== TASK TO COMPLETE ==
Convert the items below into a JSON list of strings, one string per line and with blank lines omitted, starting with the line that contains "Viewport: 1258px width, 614px" and going on through the end of the items. Leave the pictures out of the list.

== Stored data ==

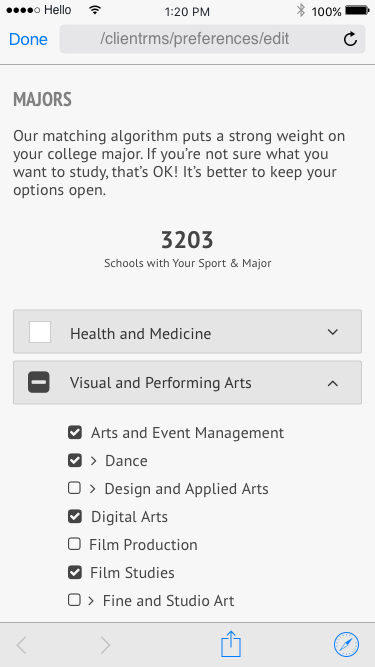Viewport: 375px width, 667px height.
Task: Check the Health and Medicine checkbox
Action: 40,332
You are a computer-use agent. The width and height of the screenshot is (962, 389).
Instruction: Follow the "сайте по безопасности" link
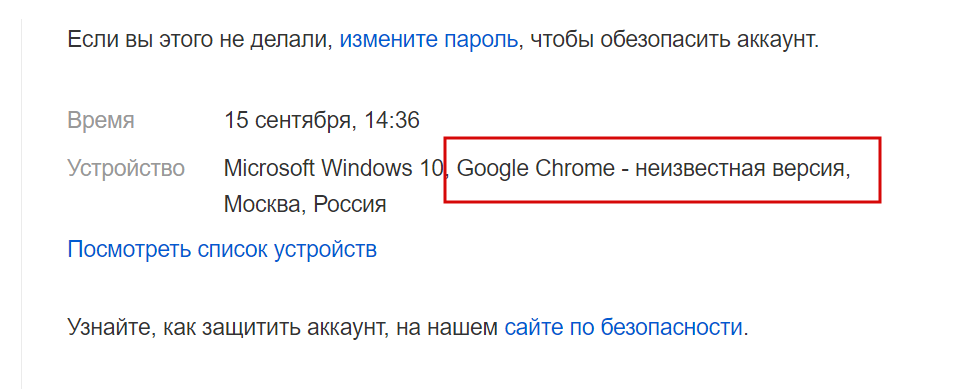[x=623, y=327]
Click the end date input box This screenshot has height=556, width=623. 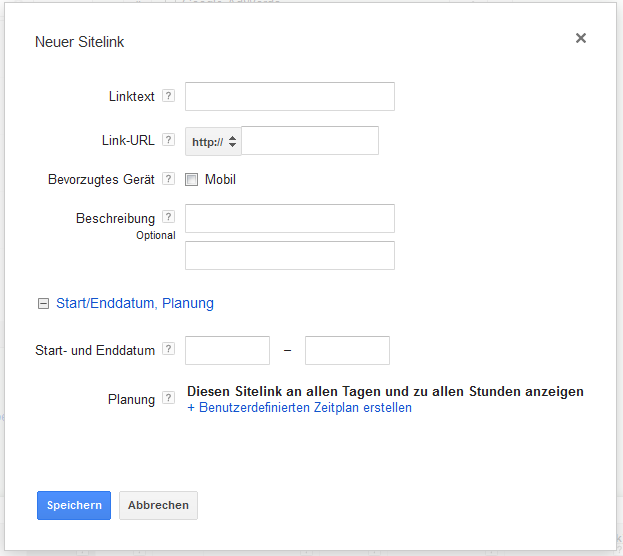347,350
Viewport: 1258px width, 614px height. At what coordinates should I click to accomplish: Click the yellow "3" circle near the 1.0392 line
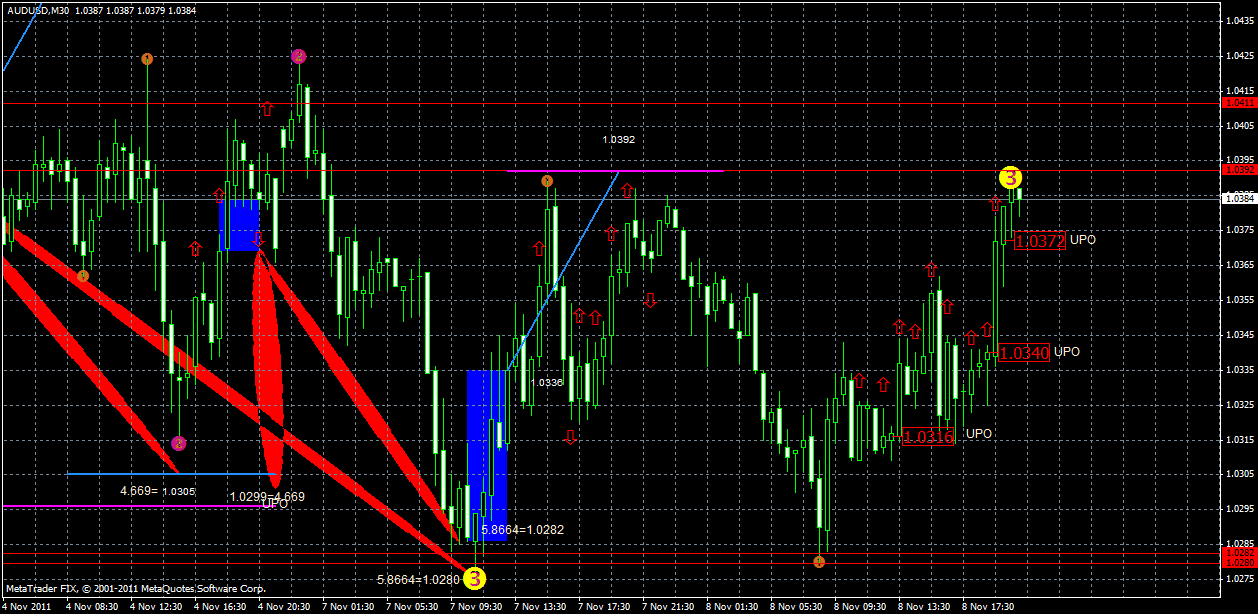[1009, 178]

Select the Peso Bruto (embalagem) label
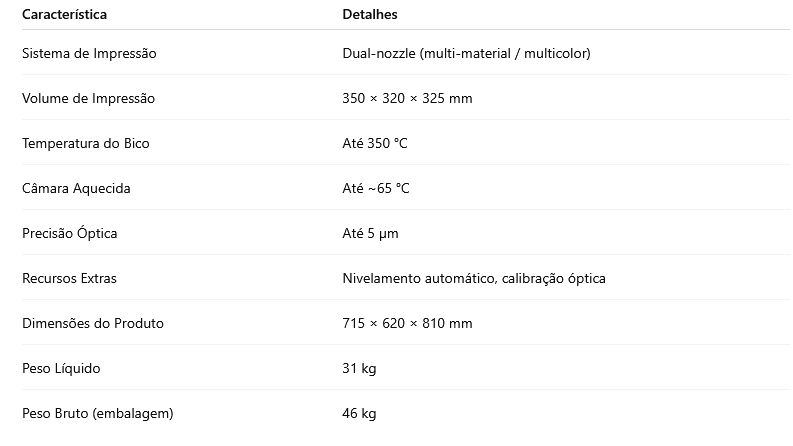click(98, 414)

== THE SOLUTION ==
[
  "Viewport: 1258px width, 614px height. At what coordinates should I click to accomplish: Click the yellow \"3\" circle near the 1.0392 line",
  "[1009, 178]",
  "Select the Peso Bruto (embalagem) label",
  "click(98, 414)"
]